Amyotrophic lateral sclerosis (ALS) is a motor neuron disorder characterized by upper and lower motor neuron degeneration, which leads to progressive muscle weakness and wasting.¹ Up to 50% of patients develop extramotor symptoms, such as cognitive or behavioural dysfunction, as seen in frontotemporal dementia (FTD).¹ The disease is relentlessly progressive and most people die between 2 and 5 years after disease onset, as effective treatments are lacking.^1,2 ALS has a strong genetic component. In 5–10%, there is a familial history of ALS (fALS). Highly penetrant causal variants are found in ∼70% of fALS patients, most commonly in C9orf72, SOD1, TARDPB and FUS, which are responsible for about 40%, 20%, 4% and 3% of familial cases in Western populations, respectively.³ The remaining 90–95% of patients present with apparently sporadic ALS (sALS),⁴ but mutations in the same genes are found at lower frequencies.⁵ Twin studies suggest a heritability in sALS patients of around 60%.⁶ Both rare variants with a variable effect size, common variants with small effect size and combinations of such variants are thought to confer genetic risk in sALS patients, but convincing data showing this are still lacking.^7,8 Nevertheless, much of the genetic architecture of ALS remains unknown. Over the past few years, many efforts have been made to unravel the missing heritability.

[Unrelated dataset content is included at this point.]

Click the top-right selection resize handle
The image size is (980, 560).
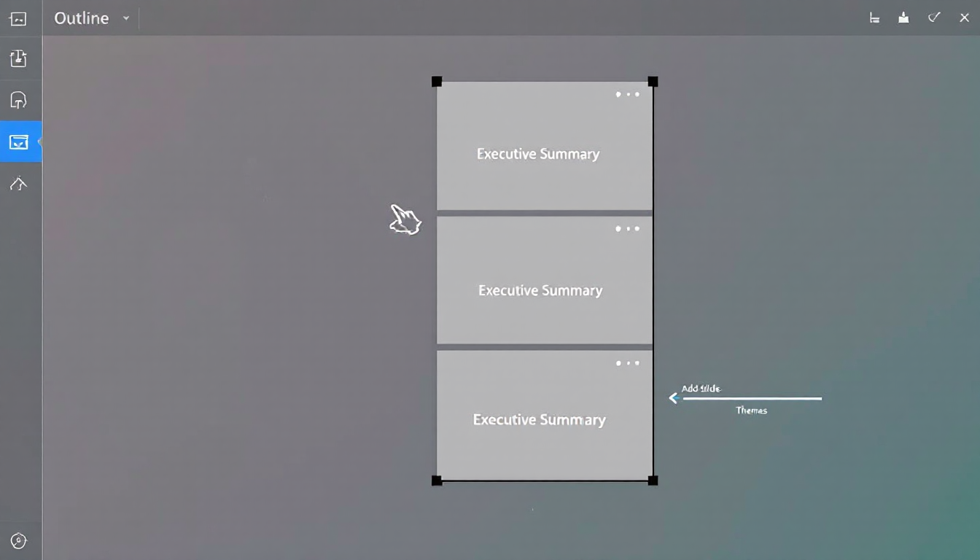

Genetic research has linked a considerable number of genes and variants to ALS through various techniques.^7,9 However, strong evidence for association is variable, and some findings have failed to be replicated in subsequent studies.¹⁰ Furthermore, the clinical significance of individual variants is often unclear (e.g. monogenetic with high penetrance, modifier, risk factor or in linkage with causal variant), especially in sALS patients. As the risk of ALS is age-dependent, the life-time risk is in the order of 1/400 for males and 1/550 for females and since many of the reported disease-associated variants have been associated with incomplete penetrance (in fALS pedigrees), such variants will invariably also be found in control populations.¹¹ One of the difficulties in the interpretation of variants in complex genetic diseases like ALS is how to weigh the pathogenicity of variants, since consensus criteria are not available and different methods for scoring genetic variants are used.^12,13

With the advent of precision medicine for genetic subtypes of ALS, the interest in gene testing is increasing. It is common practice to offer gene testing for fALS, but much less so for sALS. Large studies systematically describing the genetic variation in sALS are rare.^14,15 However, a better insight in the level of pathogenicity of single variants is essential for the interpretation of variants in a diagnostic setting, for counselling of patients and their families and for use in clinical drug trials.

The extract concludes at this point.